Les « bonnets rouges » bretons m’ont amené quelques réflexions sur la question de l’illusion régionale et du vivre au pays.
Ce n’est pas l'écotaxe qui a déclenché le mouvement, mais le choc attendu dans la filière agricole et industrielle agro-alimentaire du Nord Ouest de la Bretagne, avec des entreprises qui licencient à tour de bras.
Et l'on connaît la réactivité bretonne face à ce type de situation dans laquelle la responsabilité de Paris est directement engagée.
L'écotaxe, déjà compliquée, avec son coût de recouvrement impensable est apparue comme punitif dans une région où tous déplacements agricoles ou industriels passent obligatoirement par la route, car en Bretagne il n'y a pas de substitution possible ferrée ou fluviale. A cela s'ajoute la hausse de la TVA, l'entrée dans l'impôt de nouveaux foyers etc ...
Tout cela conduit à ce mouvement aux relents poujadiste "mi chèvre mi choux" qui a mobilisé les paysans, l'industrie agro-alimentaire et les transporteurs aux intérêts divergents, voire contradictoires, et duquel il est intéressant de tirer quelques idées.
Le système fiscal français, qu’il soit collecté par l'état ou par les collectivités territoriales, est fondé sur la redistribution et la solidarité entre les régions les plus dotées vers les régions les moins dotées. Il ne faut donc pas dénier ces mécanismes de redistribution extrêmement puissants et qui sont le fondement de la république.
Mais s'il y a redistribution, c'est qu'il y a inégalités et fractures entre les territoires. La crise produite pour l'essentiel par la mauvaise répartition des charges, pour faire court, entre le travail et les revenus du capital conduit à la diminution de cette redistribution pour les régions qui en ont le plus besoin et qui se trouvent touchées comme c'est le cas aujourd'hui pour une partie de la Bretagne, l’origine des aides pouvant être nationales ou européennes mais toujours le fruit de l’impôt.
La France est un pays dans lequel, jusqu’ici, le consentement à l'impôt est majoritaire pour peu qu'il soit considéré comme juste.

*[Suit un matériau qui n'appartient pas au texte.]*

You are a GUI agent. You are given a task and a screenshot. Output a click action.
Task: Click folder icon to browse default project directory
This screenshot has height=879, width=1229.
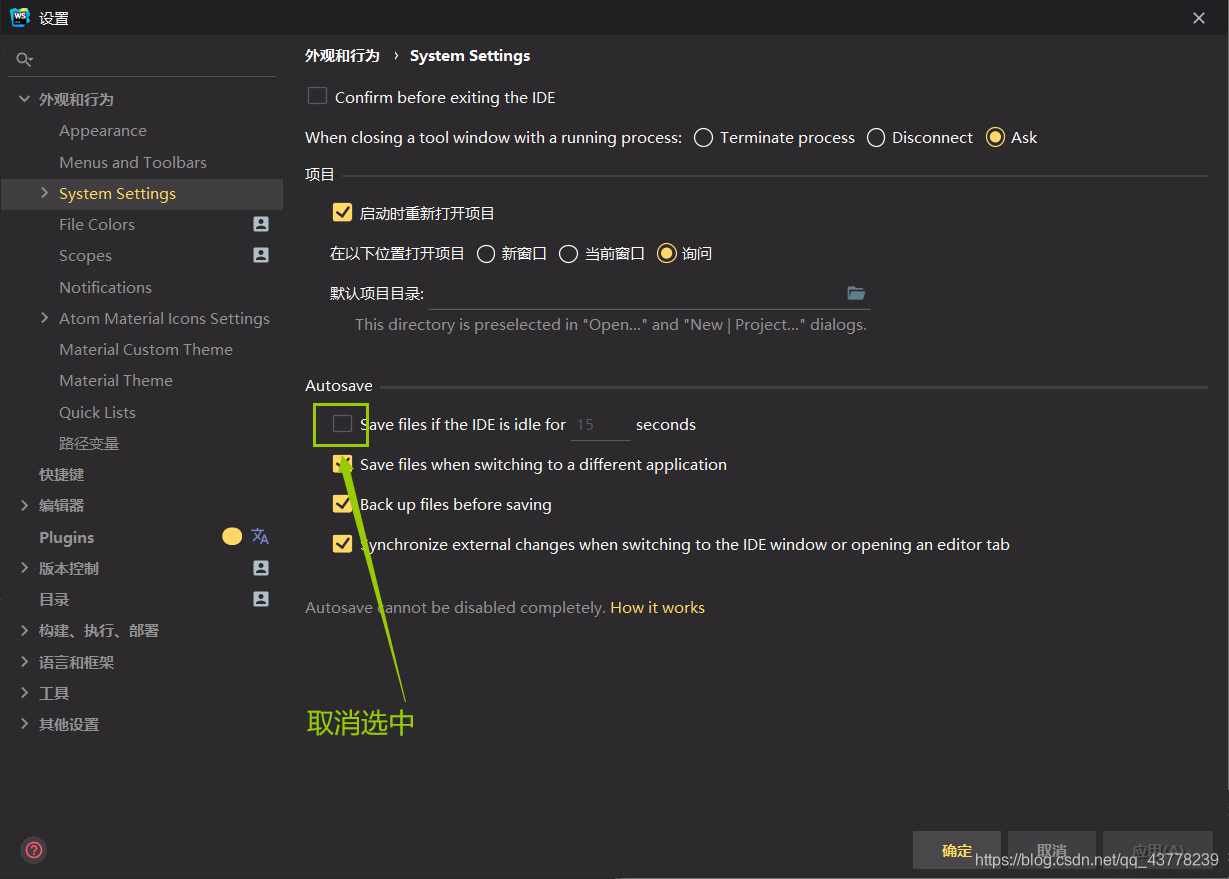pos(856,292)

La question qui est au devant des récents événements est bien celle de la répartition de la fiscalité entre ceux qui sont touchés par les difficultés de vie et leurs inquiétudes et ceux qui ont les moyens voir beaucoup.

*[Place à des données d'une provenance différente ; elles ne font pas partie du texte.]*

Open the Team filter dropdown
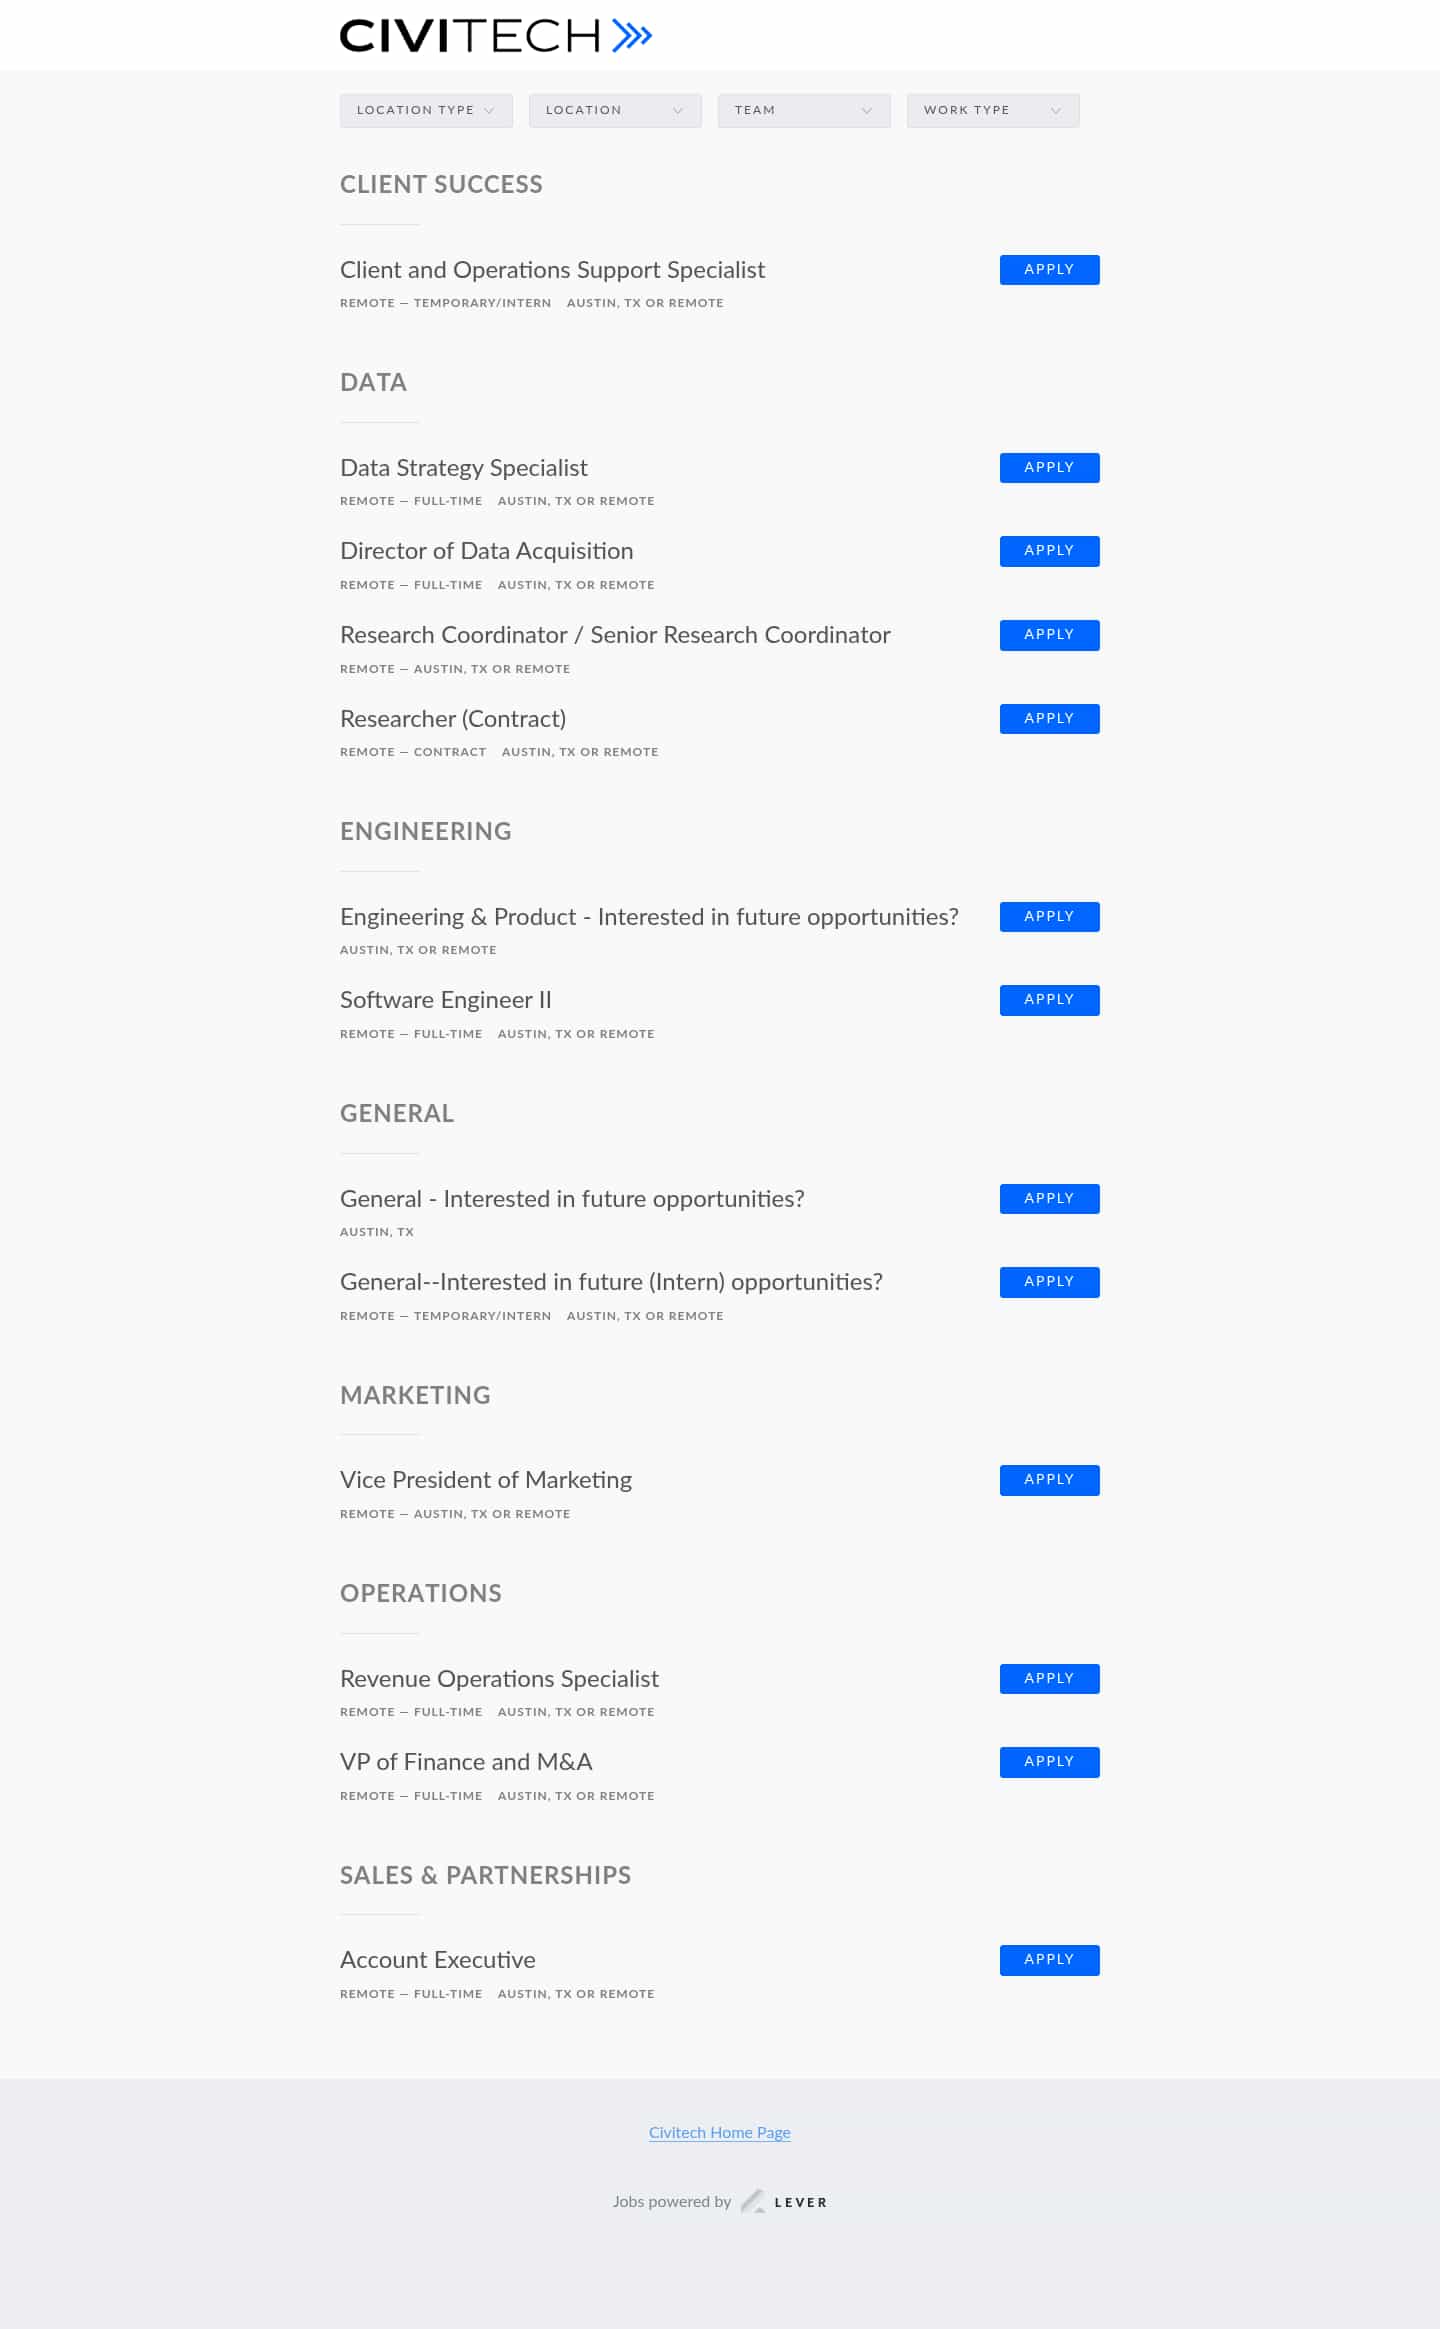The image size is (1440, 2329). click(x=803, y=110)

Le paradoxe breton tient au fait que tout en se sentant extérieures à l ‘autoroute de développement européenne « Rhin-Rhône », nombreuses de ces villes font partie de celles qui marchent le mieux et ont su depuis 1980 s’appuyer sur la décentralisation pour créer des formes d’organisations territoriales efficaces même si elles semblent parfois trop coûteuses. Par contre, le Nord Ouest breton et particulièrement le centre breton sont aujourd’hui comme je le notais précédemment impactés par les nouvelles mesures de redistribution européenne.
C’est pourquoi le repliement territorial des régions riches de l’Europe s’appuyant sur de fortes histoires identitaires estimant qu’elles n’ont plus intérêt à jouer le jeu de la redistribution nationale ou supra nationaleest fort inquiétant. A ce titre, l’attitude de l’Allemagne sur la question de la monnaie européenne, des restrictions budgétaires ou même du salaire minimum est tout à fait significative de cette vision restrictive et égoïste de la redistribution.
Dans le débat qui s’organise autour de cette problématique, il est tout à fait significatif que la question reste centré sur la redistribution des richesses produites par les salariés ou les producteurs mais jamais sur les revenus de la finance et de la spéculation internationale.
Il ne s’agit pas de plaider pour un « retour au comme avant » ou au repli territorial comme solutions à tous les problèmes. Le risque étant, outre l’inefficacité du propos, l’entretien d’une vision xénophobe des solutions possibles à la situation.
Les déclarations du premier ministre à propos de la remise à plat de la fiscalité française nous offre un terrain propice pour engager le débat et sortir de l'idée que seul le déclin s'offre à nous. En effet, si la situation est inquiétante, elle n’est pas dramatique pour peu que les bonnes décisions soient prises.
La question est qu’elles doivent être prises au niveau national mais aussi européen qui doit se doter des outils justes de collecte et de redistribution de l’impôt adaptés à la situation de leurs territoires prenant donc en compte leurs niveaux de production, de développement et surtout de formations initiales des populations.
Voilà un vaste chantier … dans lequel l’ensemble des territoires composant le pays France peuvent y prendre une place particulière.